Lei aveva una ciotolina a fiori azzurri delicati nella quale puliva le lenti a contatto: sono certa che intendesse abbellire in tal modo il suo vivere in un luogo per lo più estraniante.
Io ammiravo l’oggetto grazioso e Mariliana nel momento di tornare a casa me lo diede in dono.

Valeria veniva da Catania e faceva la postina. Era schiva, ma quando ci separammo sussurrò che non mi avrebbe mai dimenticata.
Possedeva l’arte siciliana del raccontare e mi narrò con fine ironia e senso del comico le iniziali difficoltà di orientarsi nel consegnare la posta in una città sconosciuta e alcune disavventure sue e degli utenti, a cui ad esempio a volte il quotidiano fu recapitato… con qualche giorno di ritardo.
Mi trasportò, inoltre, in un pomeriggio torrido di Catania. Valeria bambina corre corre e corre e arriva trafelata dal medico: Dottore, la nonna dice che se tossisce le fa male il petto.
E Valeria nuovamente corre corre e corre per portare il secco consiglio: Dille di non tossire, allora!

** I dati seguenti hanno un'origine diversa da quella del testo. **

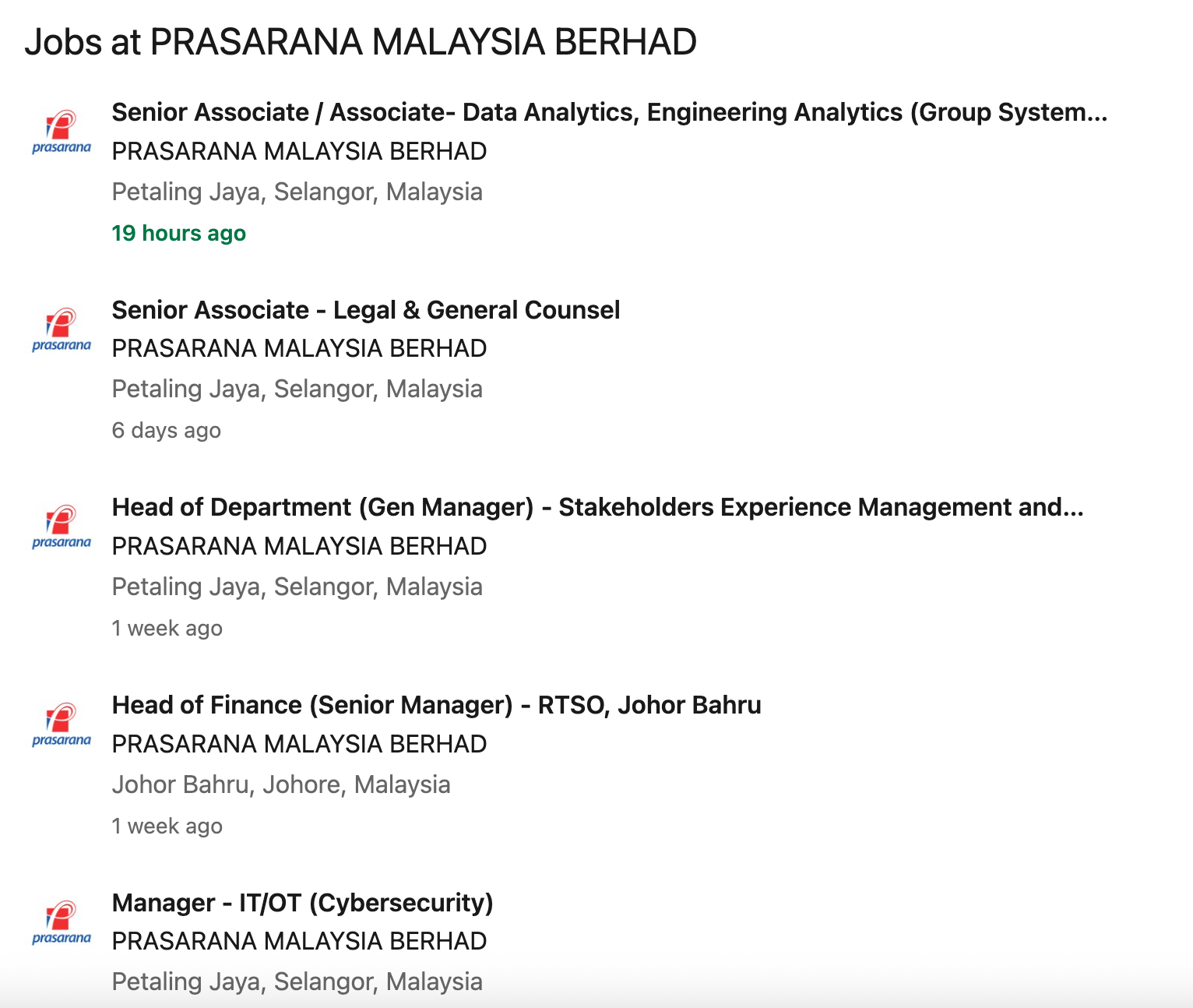1193x1008 pixels.
Task: Click Prasarana logo beside Data Analytics job
Action: (62, 132)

Cara Valeria, che per avere l’impressione di possedere una casa aveva affittato un’intera stanza, sebbene la spesa fosse troppa! In essa, posta vicina alla cucina e il cui interno se l’uscio era aperto potevamo intravedere nel passare, si erano trasferiti un po’ di immagini e sapori siciliani, ma nessuna di noi poté mai entrarci.

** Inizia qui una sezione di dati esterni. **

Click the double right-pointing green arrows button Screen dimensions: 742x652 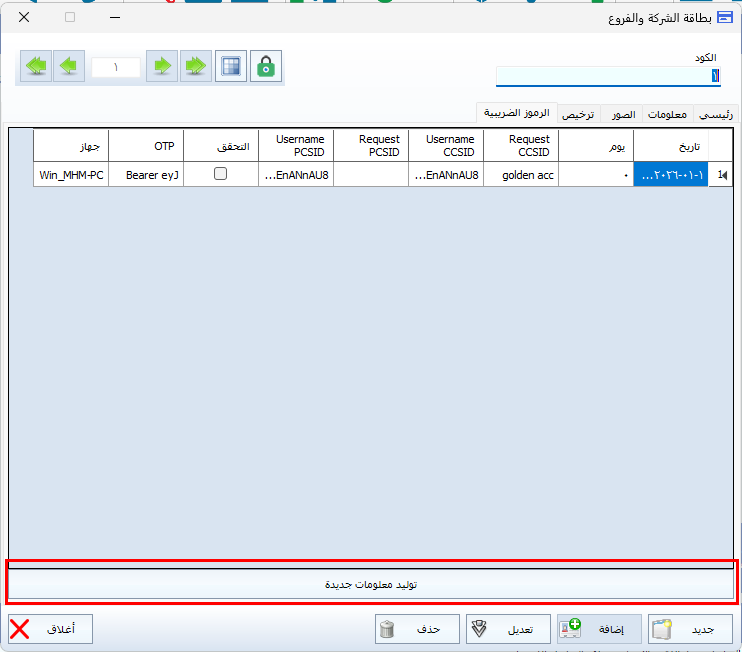click(x=196, y=67)
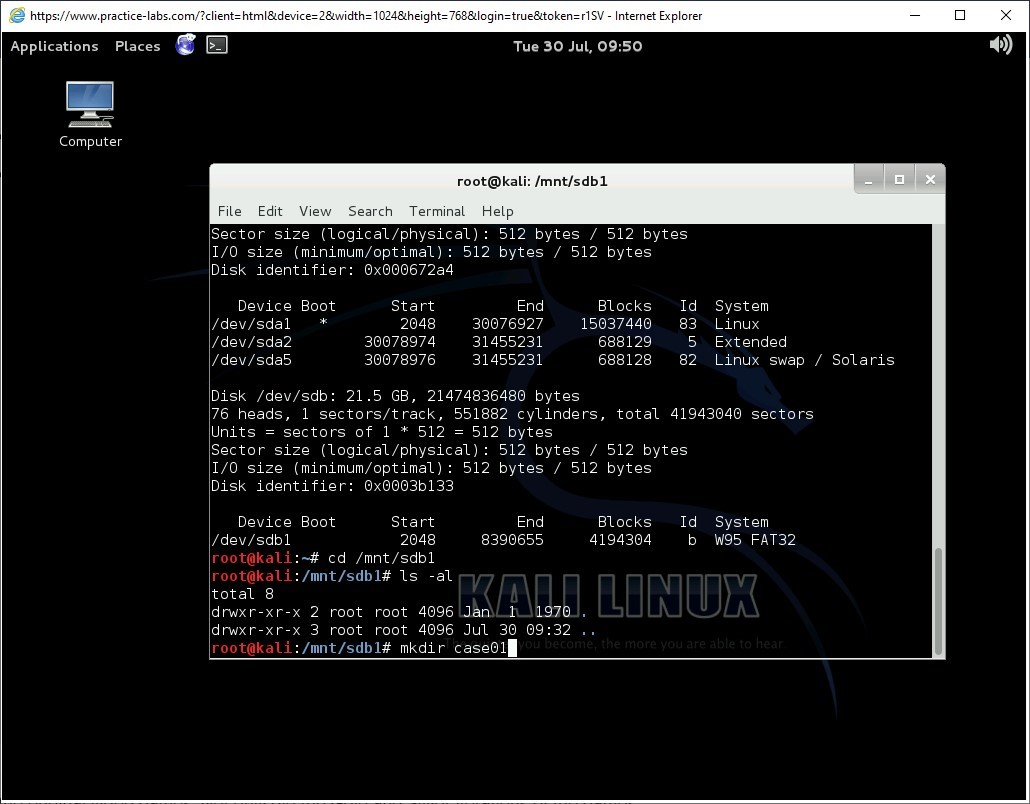Viewport: 1030px width, 804px height.
Task: Select the Computer desktop icon
Action: (x=90, y=114)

Nei miei anni di “collegiale” conobbi nella scuola di San Fedele Intelvi anche Linda, che era della bella Varenna.
Mi invitò a passare un fine-settimana nella sua abitazione e vidi posti meravigliosi e godetti della bellezza assoluta del lago di Como e l’ascoltai raccontare della nonna che da fanciulla teneva un diario ed era esperta sciatrice.

Con Linda parlavamo spesso di noi, specialmente sull’autobus che ci riportava a casa. Era giovane e avvenente ed aveva dei contrasti in famiglia, perché stava  con un modello di cui era molto innamorata. Una volta però mi disse che ciò che desiderava di più era riuscire a conquistare una stabilità professionale: il suo investimento principale non era quello amoroso.
La ragazza ( assieme alle donne che in Lombardia incontravo sui mezzi pubblici, umili operaie truccate e curate ) mi fece riflettere e mi mostrò cosa significhi avere la cultura del lavoro.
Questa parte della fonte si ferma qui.